In praise of the slow burn
Why your manuscript failure might be a planted seed
Hello and Happy Wednesday.
Because we are in the feverish, output-centered month of #NaNoWriMo (which stands for “National Novel Writing Month,” wherein participating writers try to draft a book-length manuscript in 30 days), I’ve been thinking about productivity. I’ve been thinking about what people think that “productivity” looks like, and how quickly productive people do things, versus what the mechanics of the creative process actually look like behind the scenes.
I get asked this question often: “How are you so productive?” I understand why people ask this: I do a lot of things and publish pretty regularly. If you look at my bio, for example, you’d have the impression that I publish books every 2-3 years, which is a fast pace. But when it comes to my writing process—the long, hard path from “idea” to “published”—I’m actually quite slow. My writing process is hands-on and long-cooking. More Le Creuset than Insta Pot.
The truth is that it takes me, on average, 7 years to write a book. Quite a lot of that time will see my project in a drawer, hibernating. I used to say “abandoned” or even “failed” for these shelved manuscripts, but now I realize that I never actually abandon anything, and that some of the manuscripts I considered total failures are the ones that have best served me down the road.
I’m learning that I am a fermenter, a distiller; I’ve got that oak-aged añejo approach to my own words. I want to share this truth about myself so that you don’t think authors receive the gift of a book idea and sit down to draft it the next day and get it right straight off the bat. And I want to share this truth because your “failed” material isn’t useless, and it isn’t a mistake. It’s just not in the form that nature intended yet. Finding that right form can take a lot of time.
Case in point— I’d like to share the actual timelines hiding behind my publishing timeline with you:
In 2002, I started writing a short story called “The Blue Bear” inspired by a sign I’d seen on the outside of an art gallery door in Paris, where I was living at the time. The note said something to the effect of “I was looking to talk to you about The Blue Bear. You had on an elegant hat.” For weeks after seeing that note, I wondered two things: Why was the note on the outside of the door and what was The Blue Bear? I started writing a short story to answer this, but the short story got super long. So long it became a novel. I got an agent for that novel in 2003. But that novel did not actually come out until 2014—over a decade after I first wrote it. That decade allowed me to have some crucial experiences that ended up deepening and texturizing the material.
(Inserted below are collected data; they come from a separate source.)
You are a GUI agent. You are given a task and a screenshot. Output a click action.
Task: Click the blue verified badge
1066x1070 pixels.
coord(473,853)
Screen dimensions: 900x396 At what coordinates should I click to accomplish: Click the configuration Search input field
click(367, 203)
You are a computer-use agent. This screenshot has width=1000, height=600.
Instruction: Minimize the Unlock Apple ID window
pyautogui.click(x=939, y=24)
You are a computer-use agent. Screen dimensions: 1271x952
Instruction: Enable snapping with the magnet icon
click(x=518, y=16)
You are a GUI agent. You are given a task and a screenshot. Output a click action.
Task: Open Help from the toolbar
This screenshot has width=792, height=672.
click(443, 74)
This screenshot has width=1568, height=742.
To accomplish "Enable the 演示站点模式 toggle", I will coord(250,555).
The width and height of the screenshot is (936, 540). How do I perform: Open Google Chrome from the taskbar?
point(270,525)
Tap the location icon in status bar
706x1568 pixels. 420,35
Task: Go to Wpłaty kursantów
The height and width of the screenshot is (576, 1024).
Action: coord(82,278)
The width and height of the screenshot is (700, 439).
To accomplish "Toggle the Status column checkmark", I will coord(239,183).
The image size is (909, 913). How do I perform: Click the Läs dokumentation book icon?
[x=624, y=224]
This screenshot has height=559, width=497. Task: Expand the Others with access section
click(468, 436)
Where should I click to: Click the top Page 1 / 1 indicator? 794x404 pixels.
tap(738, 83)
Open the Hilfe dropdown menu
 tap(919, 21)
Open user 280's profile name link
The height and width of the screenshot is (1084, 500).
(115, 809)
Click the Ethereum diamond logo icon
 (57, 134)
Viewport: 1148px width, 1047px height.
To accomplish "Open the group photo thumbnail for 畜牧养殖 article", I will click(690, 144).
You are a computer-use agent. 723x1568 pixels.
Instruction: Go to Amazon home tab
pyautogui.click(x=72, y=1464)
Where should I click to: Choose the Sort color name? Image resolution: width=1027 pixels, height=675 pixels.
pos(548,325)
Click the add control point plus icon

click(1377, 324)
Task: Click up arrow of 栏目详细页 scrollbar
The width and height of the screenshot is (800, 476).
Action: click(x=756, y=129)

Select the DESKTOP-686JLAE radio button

I wrote about being married and a parent in my first draft—both identities were important to the infidelity plot running through my novel, but I was single and childless in my early twenties. By the time the book came out in 2014, I was a wife and mother, both.
At the same time that I was working on “The Blue Bear” short story in 2002, I was also working as a trend forecaster for a boutique agency called Alchimie in Paris. I held on to the bizarre experiences and insights from my years at Alchimie until I knew what to do with them: the result was my second novel “Touch” in 2017. Let’s do the math: that’s 15 years of fermentation!
In 2013, I published a chapbook called “Notes from Mexico” that was inspired by a place in Mexico called Careyes that I’d first visited in 2011. That publication did not scratch the itch that was my Careyes obsession. In 2015, I published a short story called “Tourist Season” in Slice Magazine that was inspired, once again, by Careyes. That place? Still not out of my system. In 2017, I started researching how to make that place a character in a long-form book. That book, “Costalegre” would come out in 2019. For eight years, I’ve been drafting and reformulating my love with this one place. Our affair isn’t over yet.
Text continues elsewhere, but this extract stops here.